The global COVID-19 vaccination campaign began nine months ago, and 58% of the world’s population has yet to receive at least one dose.
big picture: Raw material shortages, complicated and costly manufacturing, and the choice of vaccine makers have made it clear that the US and its pharmaceutical companies will not get the poor, unconnected parts of the world out of the pandemic – but China might.
state of play: Richer countries have more vaccines than citizens who want them, while poorer countries are facing bleak deadlines for administering the first dose.
- The US and other Western countries could vaccinate teens and provide booster shots to everyone, and still have 1.2 billion additional doses available to be shipped elsewhere this year, according to one report good From analytics firm Airfinity.
- Meanwhile, the global COVAX consortium is now looking forward to receiving 25% lower dosage More than expected due to production problems caused by the vaccines made by Johnson & Johnson, AstraZeneca and Novavax, as well as export restrictions from a major supplier in India.
Vaccines made by Moderna and Pfizer/BioNtech Both have proven to be life saving and reliably produced, but companies mostly choose to sell to high-income countries where they make the most money.
- Moderna hopes to make 1 billion doses by the end of 2021, but hardly any dose Visiting locations in Africa, Asia and the Middle East.
- Pfizer can deliver more 3 billion doses By the end of 2021, with 1 billion moving to low- and middle-income countries, the company told Nerdshala. This means that the Pfizer shot will vaccinate up to 500 million people in developing countries.
- Neither company made the executives available for interviews to explain why they made those decisions.
- Moderna has rebranded the Nerdshala to its COVAX . directed to Press release. Pfizer said Statement Its goal is to “provide fair and equitable access to the Pfizer-BioNtech COVID-19 Vaccine to everyone, everywhere.”

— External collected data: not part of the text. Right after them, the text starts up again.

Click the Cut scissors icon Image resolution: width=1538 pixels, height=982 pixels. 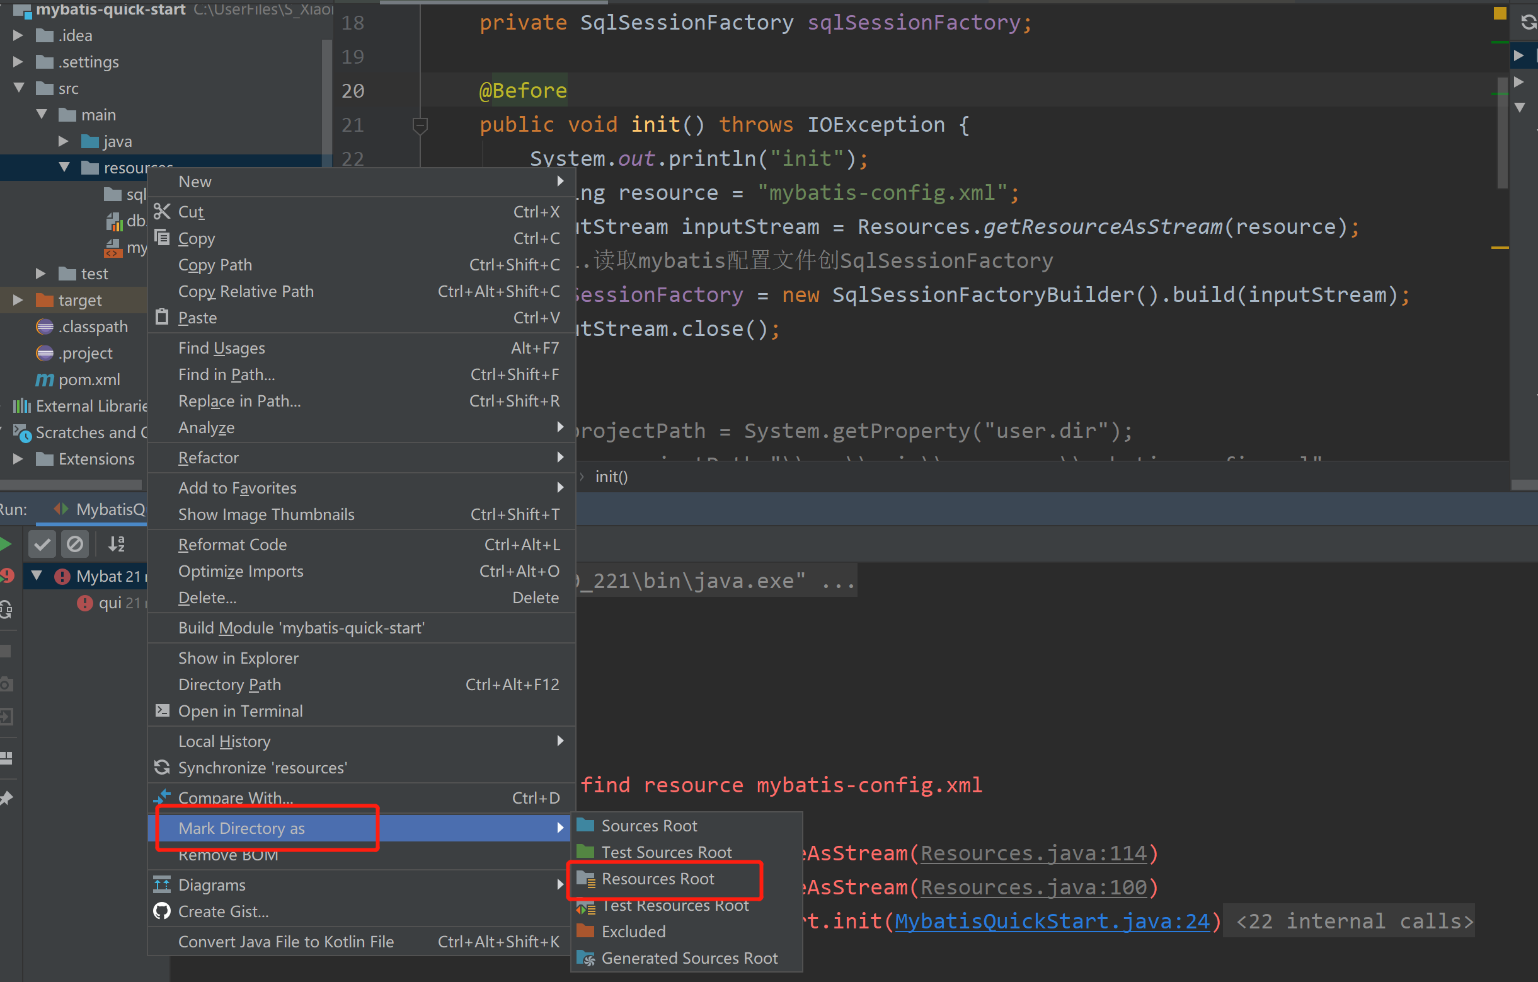162,211
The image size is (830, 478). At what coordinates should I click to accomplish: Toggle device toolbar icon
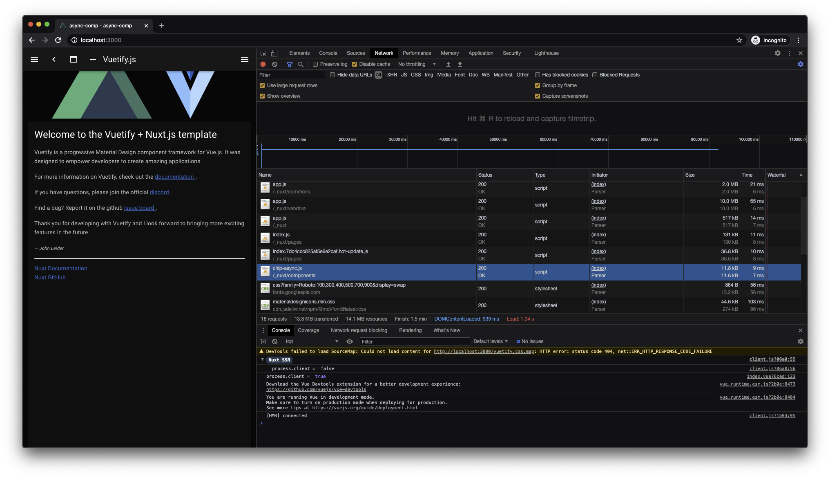(x=274, y=53)
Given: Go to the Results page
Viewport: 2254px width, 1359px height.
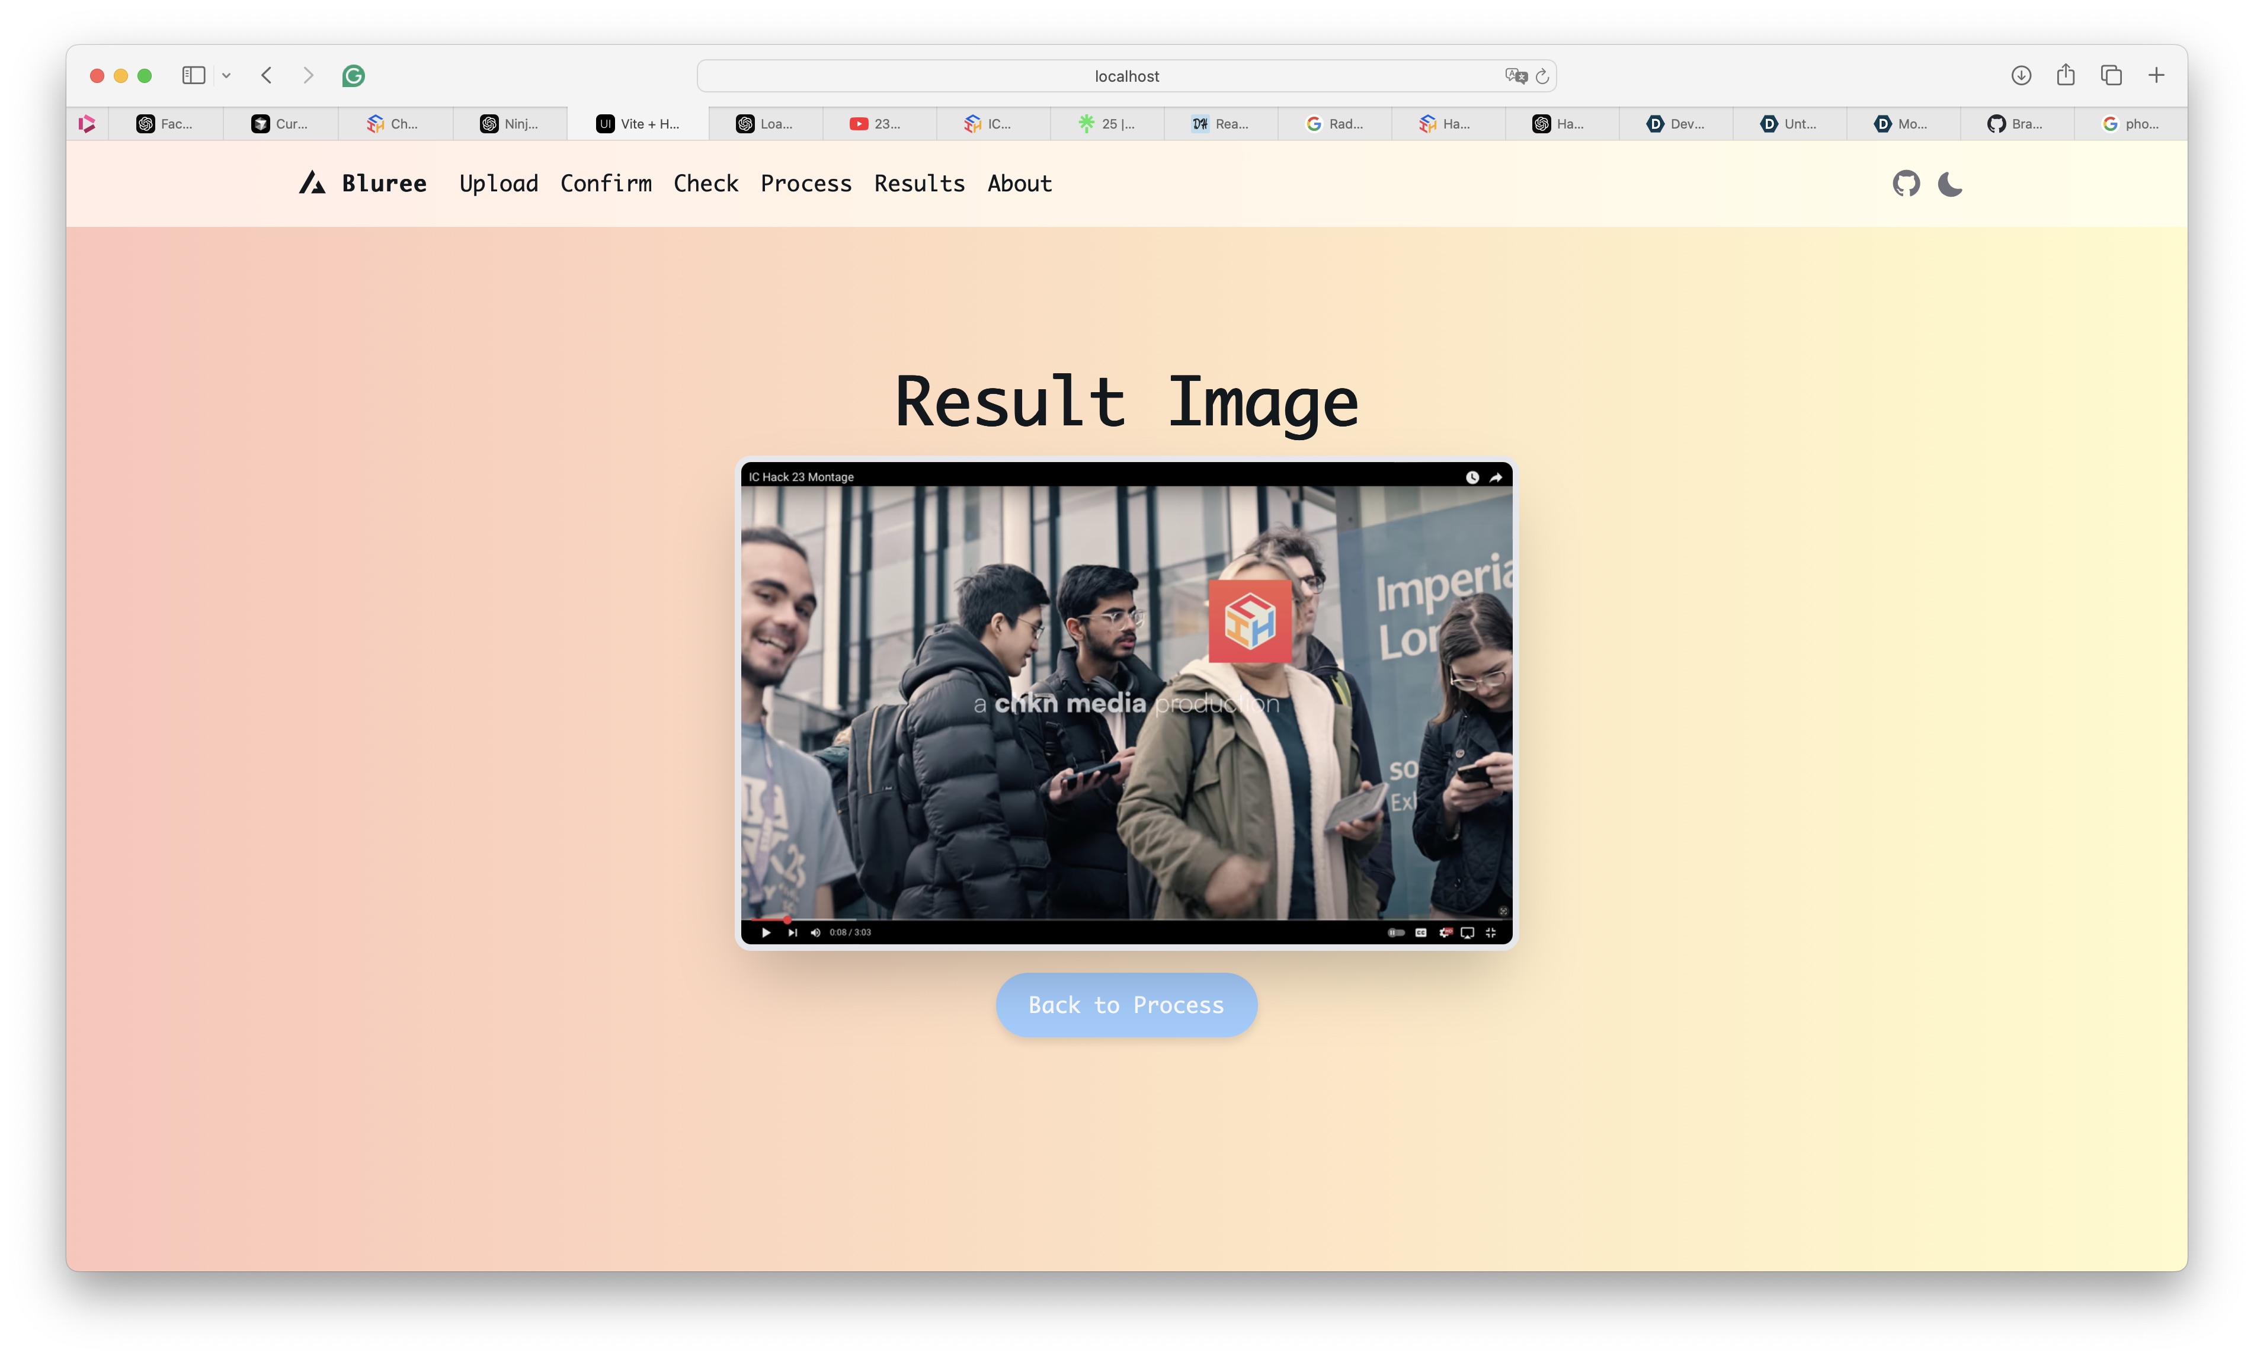Looking at the screenshot, I should click(918, 184).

reality check: Increasing vaccine production was slow at first.
- mRNA vaccines to be made Complex, with several steps which required materials like tiny plastic tubes, lipids and molecules called “caps” that were in limited supply And there were very few sellers.

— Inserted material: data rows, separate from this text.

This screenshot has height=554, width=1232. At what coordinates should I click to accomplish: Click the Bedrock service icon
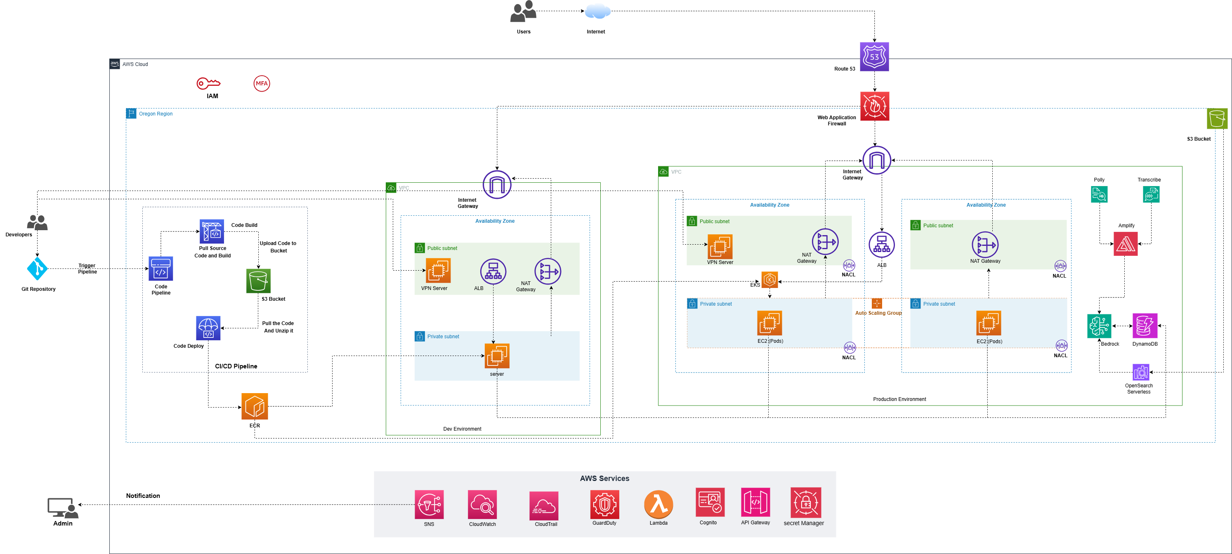(x=1099, y=326)
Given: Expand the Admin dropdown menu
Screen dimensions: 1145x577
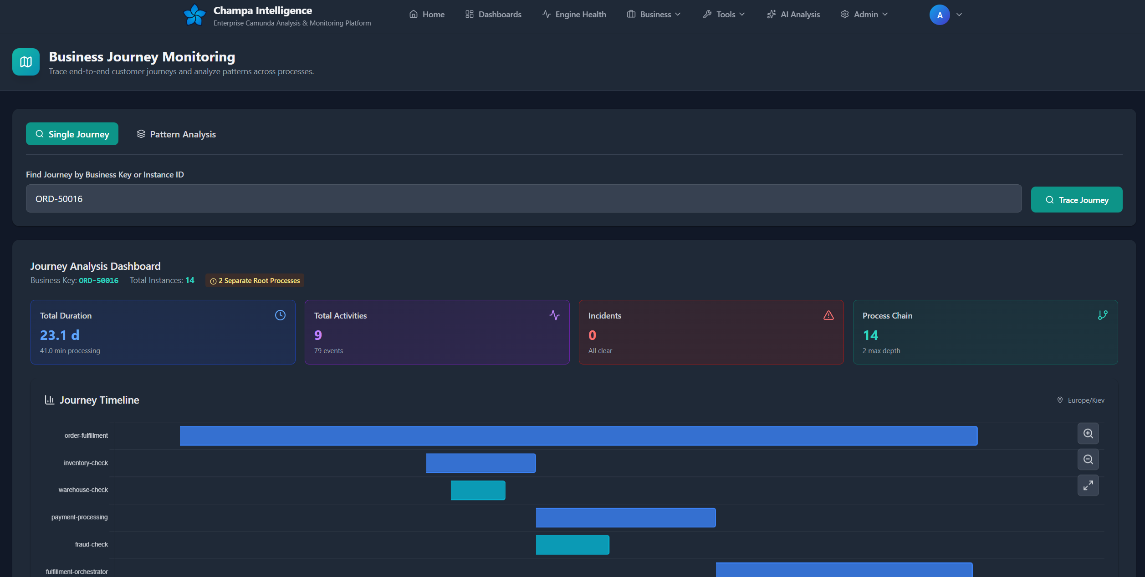Looking at the screenshot, I should (864, 15).
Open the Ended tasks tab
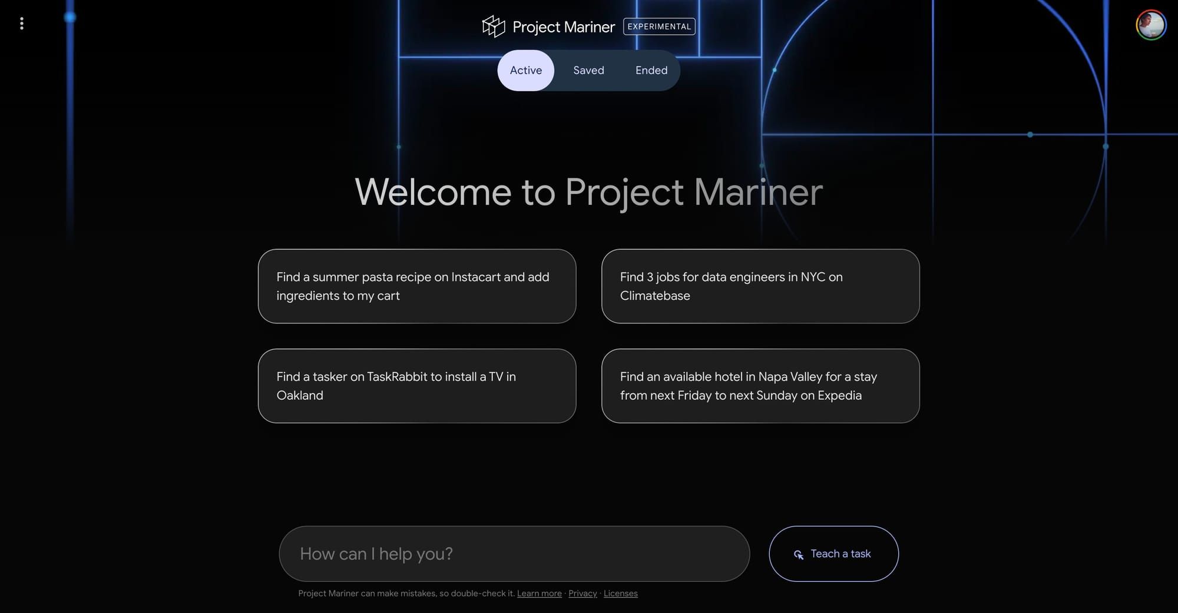Screen dimensions: 1178x613 tap(651, 70)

- “There just weren’t enough raw materials. No one went to the raw material manufacturers and said, ‘You need to increase your production at risk,'” said Drew Weisman, an mRNA vaccine specialist at the University of Pennsylvania.

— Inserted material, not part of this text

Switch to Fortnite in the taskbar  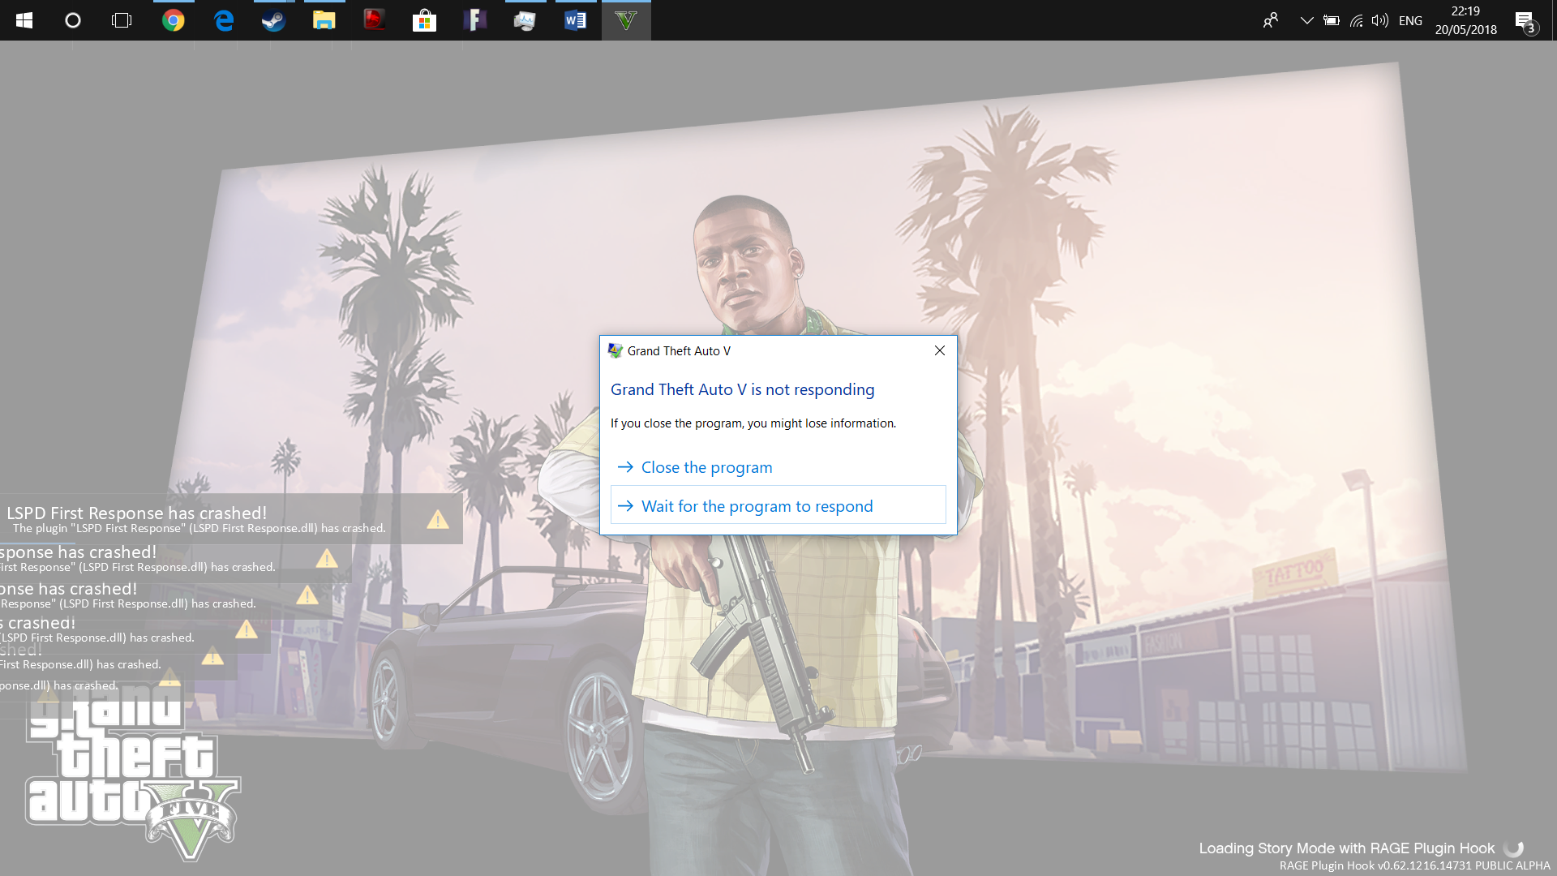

- Raw materials are less of an issue now, Weisman said. The bigger issue is more certified manufacturing plants. But it’s expensive, and Moderna and Pfizer put almost no money into facilities outside Europe or North America, where they’re needed most.
yes but: “It’s all technically possible” to step up production, said Zain Rizvi, a pharmaceutical expert at Public Citizen, who co-authored report good On increasing the supply of vaccines.
- Rizvi explains how BioNTech bought and renovated Last year a pharmaceutical plant in Germany re-trained employees, and then began production of mRNA vaccines – all within six months.
- This can be done elsewhere. For example, Weisman has helped set up a plant Thailand for a different mRNA vaccine candidate.
Between the lines: The US has some level of ownership over Moderna’s taxpayer-funded vaccine, but the government hasn’t really helped other countries build it, though some clearly want help.
- “We have asked Washington to transfer technology for vaccine production, but US officials said this is something that should be decided by the private sector,” a South Korean official said. The Financial Times.
what to watch: China has increased its exports sinoformhandjob sinovac and CanSino vaccines, which can be stored at normal refrigerator temperatures, leading some to believe China will be the global savior.
- Experts are also banking on two researchers-led vaccine candidates – Corbevax and NDV-HXP-S – which are much cheaper and more easily mass-produced than mRNA vaccines.
Bottom-line: “If we’re going to get out of the pandemic, that’s all we need” [vaccine] options,” said Susan Carpenter, an immunology specialist at the University of California Santa Cruz.